2.5 細(xì)菌群落功能預(yù)測(cè)

PICRUSt軟件分析結(jié)果見圖6。由圖6A可知，遂寧榨菜發(fā)酵過(guò)程中細(xì)菌群落的預(yù)測(cè)功能可分為4類（平均相對(duì)豐度＞1%），其中代謝（metabolism）（43.37%）、環(huán)境信息處理（environmental information processing）（18.06%）、遺傳信息處理（genetic information processing）（16.06%）和細(xì)胞過(guò)程（cellularprocesses）（2.39%），說(shuō)明遂寧榨菜發(fā)酵過(guò)程中大多數(shù)細(xì)菌都參與了原料的代謝，也正是多種微生物的生長(zhǎng)代謝促進(jìn)了原料的質(zhì)地及營(yíng)養(yǎng)的變化。代謝功能包括碳水化合物代謝（carbohydrate metabolism）（10.62%）、氨基酸代謝（amino acid metabolism）（7.75%）、能量代謝（energy metabolism）（5.65%）、輔助因子和維生素代謝（metabolism of cofactors and vitamins）（3.84%）、核苷酸代謝（nucleotide metabolism）（3.19%）、脂質(zhì)代謝（lipid metabolism）（2.77%）、外源生物降解和代謝（xenobiotics biodegradation and metabolism）（2.16%）、多聚糖的生物合成和代謝（glycanbiosynthesisandmetabolism）（2.15%）、酶家族（enzyme families）（2.09%）、其他氨基酸代謝（metabolism of other amino acids）（1.62%）和萜類化合物和聚酮化合物代謝（metabolism of terpenoids and polyketides）（1.49%），其中碳水化合物代謝、能量代謝和氨基酸代謝占總代謝功能的55.38%，說(shuō)明遂寧榨菜發(fā)酵過(guò)程中細(xì)菌群落積極參與了基本的代謝過(guò)程，尤其是乳酸菌，其可將原料中糖類物質(zhì)及蛋白質(zhì)生成酸類化合物和氨基酸，而發(fā)酵環(huán)境的不斷酸化，使其需要更多的能量來(lái)抵御外界環(huán)境，確保其能維持正常的生長(zhǎng)代謝。此外，環(huán)境信息處理功能包括膜轉(zhuǎn)運(yùn)（membranetransport）（15.70%）和信號(hào)轉(zhuǎn)導(dǎo)（signal transduction）（2.36%）；遺傳信息處理功能包括復(fù)制與修復(fù)（replication and repair）（6.91%）、翻譯（translation）（3.95%）、轉(zhuǎn)錄（transcription）（2.86%）和折疊分選與降解（folding，sorting and degradation）（2.33%）；細(xì)胞過(guò)程功能只涉及到細(xì)胞運(yùn)動(dòng)（cell motility）（2.39%）這一條功能通路。同時(shí)，不同發(fā)酵時(shí)間細(xì)菌群落結(jié)構(gòu)也會(huì)對(duì)這些通路的變化造成顯著影響。

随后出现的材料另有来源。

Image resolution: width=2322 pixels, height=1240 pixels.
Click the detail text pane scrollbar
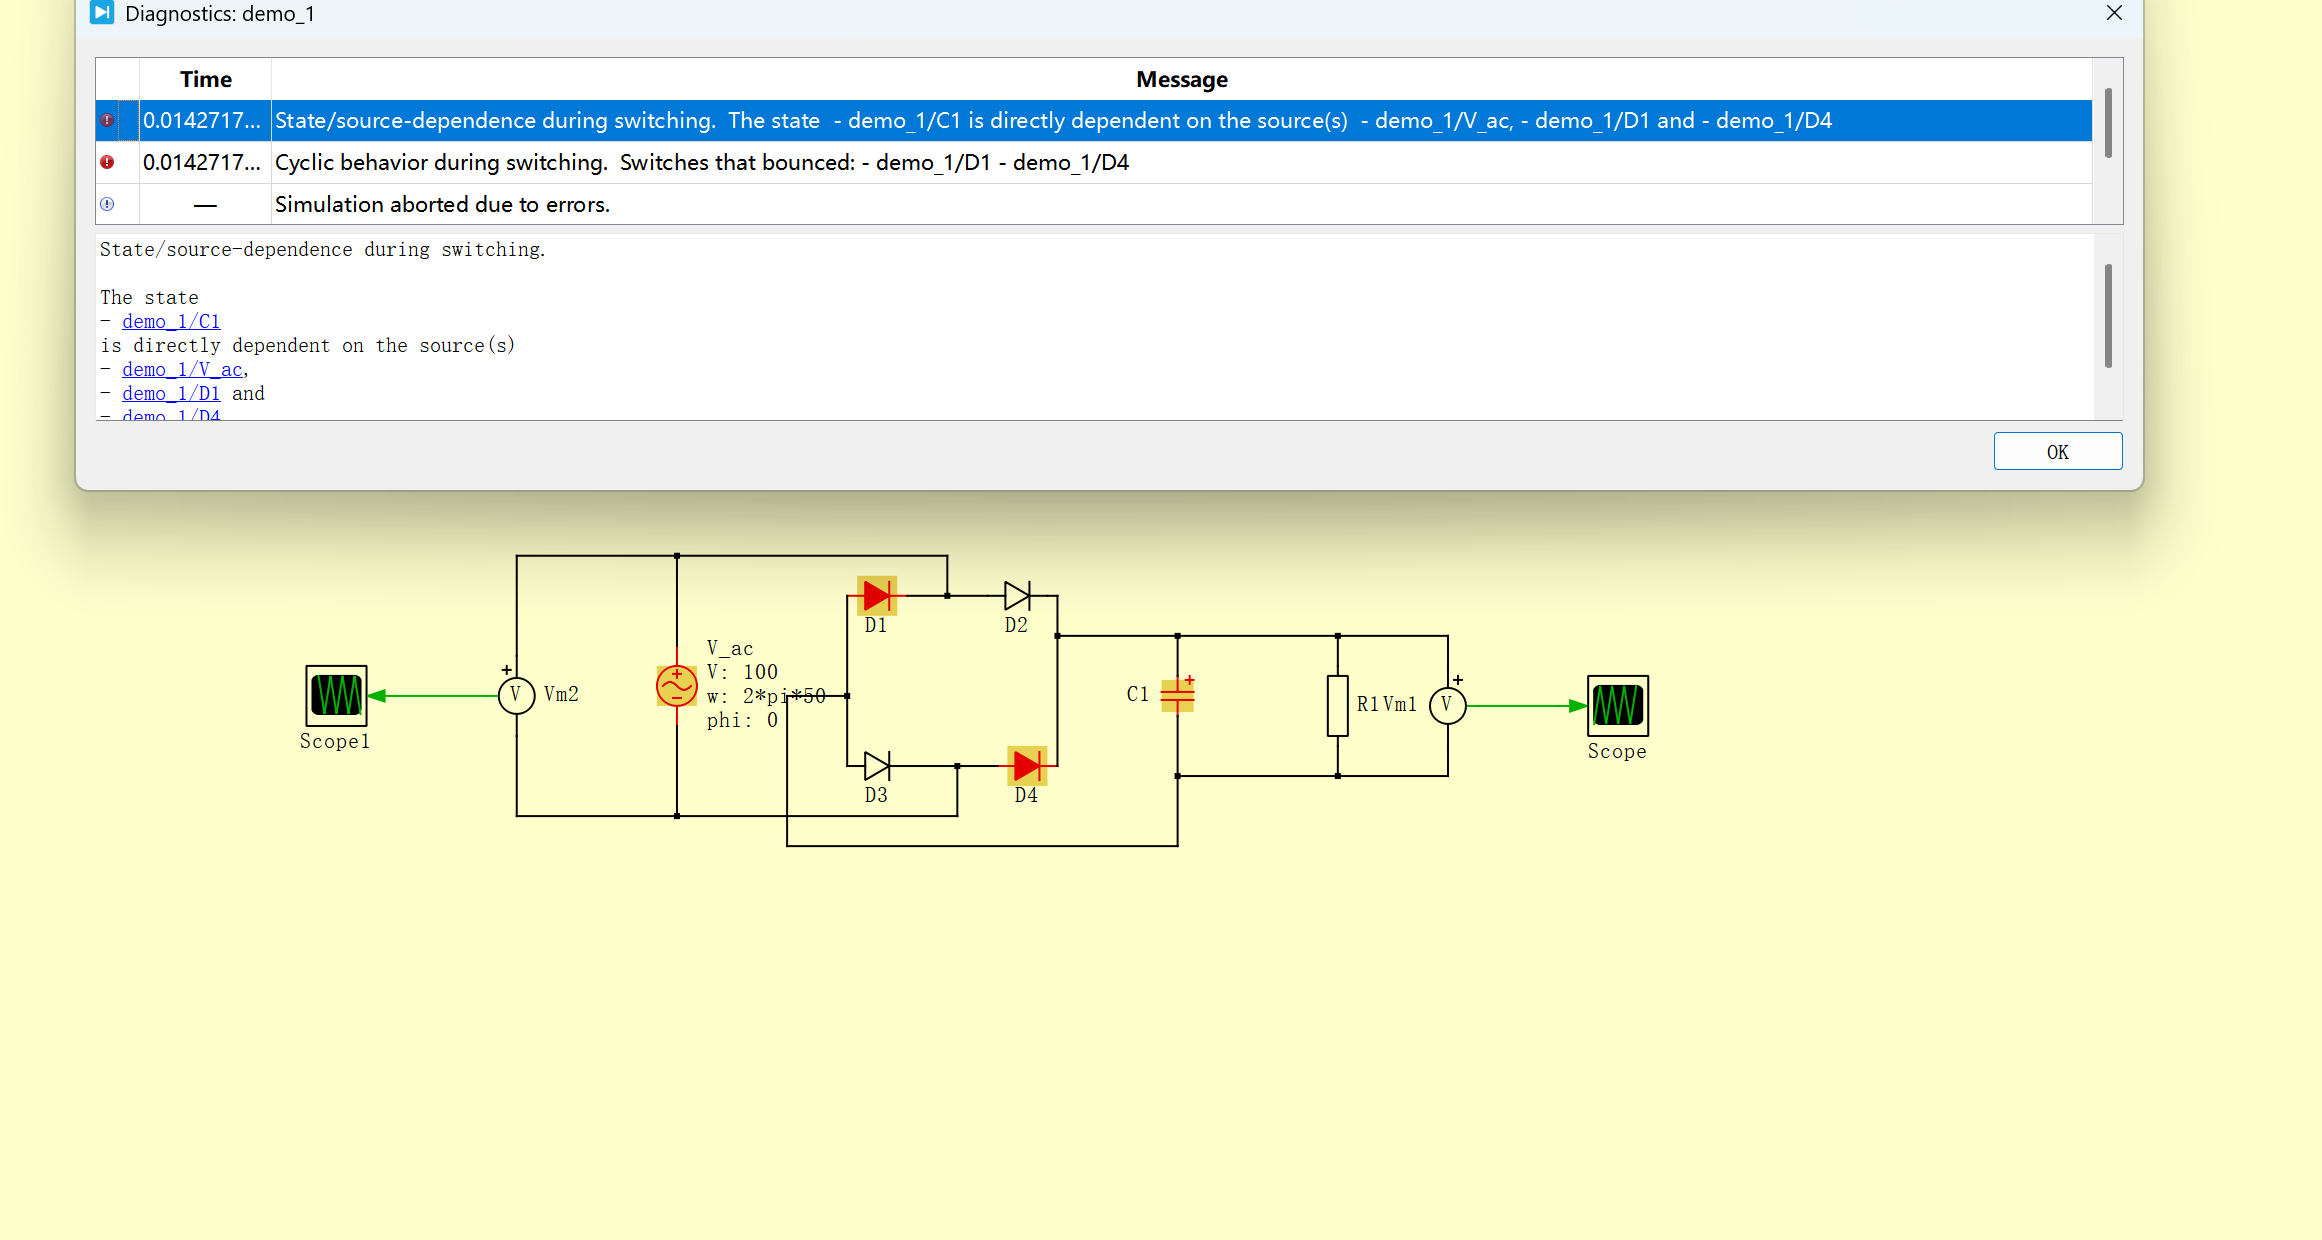coord(2107,316)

圖6 榨菜發(fā)酵過(guò)程中細(xì)菌群落所預(yù)測(cè)到KEGG一級(jí)通路（A）和KEGG二級(jí)通路（B）平均相對(duì)豐度和組成結(jié)構(gòu)的變化Fig.6 Changes of average relative abundance and composition in KEGG pathways (level 1) (A) and KEGG pathways (level 2)(B) observed from predicted functional categories of bacterial community during the fermentation process of Zhacai

由圖6B可知，碳水化合物代謝和能量代謝等兩條二級(jí)通路主要富集在發(fā)酵1 d樣品中，表明該發(fā)酵時(shí)間的細(xì)菌群落主要是為發(fā)酵的進(jìn)行提供能量和降解原料中的大分子物質(zhì)；酶家族和多聚糖的生物合成和代謝等兩條二級(jí)通路要富集在發(fā)酵15 d 和30 d樣品中，揭示這個(gè)發(fā)酵時(shí)期的細(xì)菌群落為乳桿菌屬的快速生長(zhǎng)繁殖提供感應(yīng)信號(hào)及相應(yīng)底物；氨基酸代謝、脂質(zhì)代謝、其他氨基酸代謝、萜類化合物和聚酮化合物代謝、核苷酸代謝、脂質(zhì)代謝、外源生物降解和代謝和輔助因子和維生素代謝等8條二級(jí)通路則主要富集在發(fā)酵45 d和60 d樣品中，表明乳桿菌屬的大量繁殖可豐富榨菜產(chǎn)品中的氨基酸和脂質(zhì)[26]。

3 結(jié)論

本研究利用Illumina Miseq高通量測(cè)序技術(shù)對(duì)遂寧榨菜發(fā)酵過(guò)程中的細(xì)菌多樣性進(jìn)行了解析，并結(jié)合PICRUSt軟件預(yù)測(cè)菌群功能的變化。研究發(fā)現(xiàn)不同發(fā)酵時(shí)間（10個(gè)）樣品測(cè)序共獲得495 681條有效序列，抽平處理后可聚類為318個(gè)OTU。樣品的微生物群落結(jié)構(gòu)和多樣性均存在明顯差異，微生物細(xì)菌類群的Shannon指數(shù)和Simpson指數(shù)均呈先增后降的變化趨勢(shì)，且都在發(fā)酵15 d時(shí)達(dá)到最大，分別為3.11、0.91。門水平上，發(fā)酵過(guò)程中的優(yōu)勢(shì)菌門為變形菌門（Proteobacteria）和厚壁菌門（Firmicutes），其兩者相對(duì)豐度之和＞93%。屬水平上，乳桿菌屬（Lactobacillus）成為發(fā)酵后期的絕對(duì)優(yōu)勢(shì)菌屬，其相對(duì)豐度從0.77%增加至78.63%。此外，PICRUSt預(yù)測(cè)結(jié)果顯示，遂寧榨菜發(fā)酵過(guò)程中細(xì)菌群落的基因功能主要與新陳代謝類功能有關(guān)，包括氨基酸代謝、碳水化合物代謝、能量代謝等。本研究提高了對(duì)遂寧榨菜發(fā)酵過(guò)程中微生物演替模式的了解，為篩選潛在價(jià)值的乳酸菌提供數(shù)據(jù)參考。